事件の真相を知っていると思しき宮司。亜沙実の同級生の母親であるその女性は、遺書を残し、自殺してしまい、事件の謎はいまだ解明されていないままです。
帰郷した幸人、亜沙実、そして夕見がこれらの事件の謎を探っていく様子が、物語では描かれています。
一言で言うなら哀切極まりない話です。どうしようもなく哀しく、どうしようもなくやるせない。言葉ではなかなかうまく表現できないような、ただただ胸を塞ぐような感情に襲われる、そんな作品であり読後でした。
だから、なのです。
この感情と、帯の惹句、『驚愕が迫ってくる』や『大どんでん返し!』と言う派手な文句が、私の中ではどうしても結びつかなくて。なんかそう言う派手な惹句に、この作品の哀切さ、それがかき消されてしまいそうな気がして。
だから最初、散々、この帯の宣伝に文句をつけちゃったんですけど。
ただ結論から言うと『大どんでん返し!』の方は『そんなでもなくない?』と言う感じだったのですが『驚愕が迫ってくる』は『確かに』の一言でした。

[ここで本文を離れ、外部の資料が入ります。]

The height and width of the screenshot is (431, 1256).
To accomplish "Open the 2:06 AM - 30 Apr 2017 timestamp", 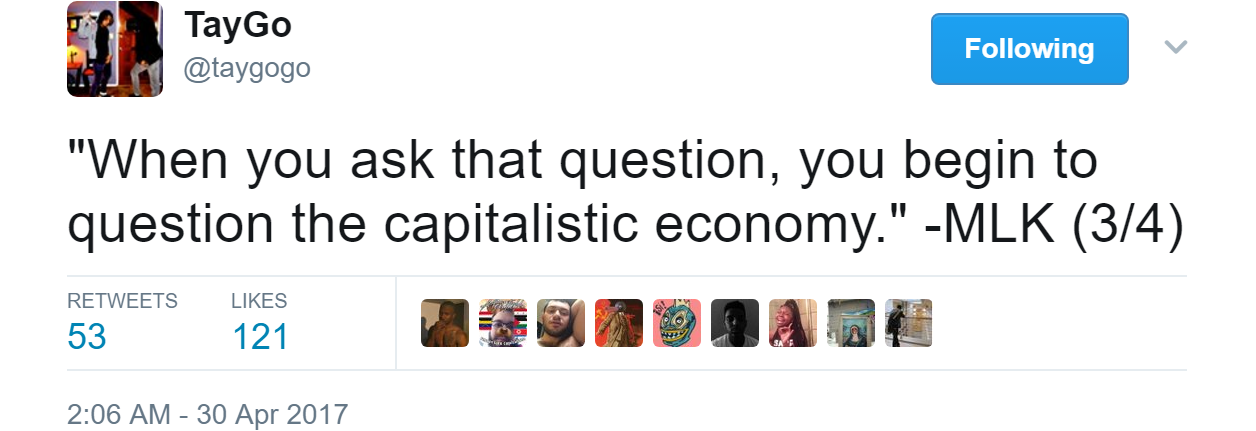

ただしその驚愕の裏にある真実が、とにかくやるせないんです。哀しいんです。
幸人と亜沙実、2人の母親の死。少しネタバレになってしまうかもしれませんが、それがすべての悲劇の始まりであり、そこにあったのはただただ汚れた欲望のみだったのです。
その欲望の犠牲に、2人の母親はなってしまった。そしてその母親の犠牲が、新たな悲劇を生み出し、新たな罪を生み出してしまった。
普通に、慎ましく、ただただその地で穏やかに生活していた藤原家。
その命運を狂わせた、その最初のきっかけが、藤原家の誰1人として悪くはないところから始まったものであると言う事実。藤原家はただただ理不尽に、そこに巻き込まれただけであると言う事実。その果てに、新たな罪が生まれてしまっただけだと言う、その真実がとにかくやるせないの一言。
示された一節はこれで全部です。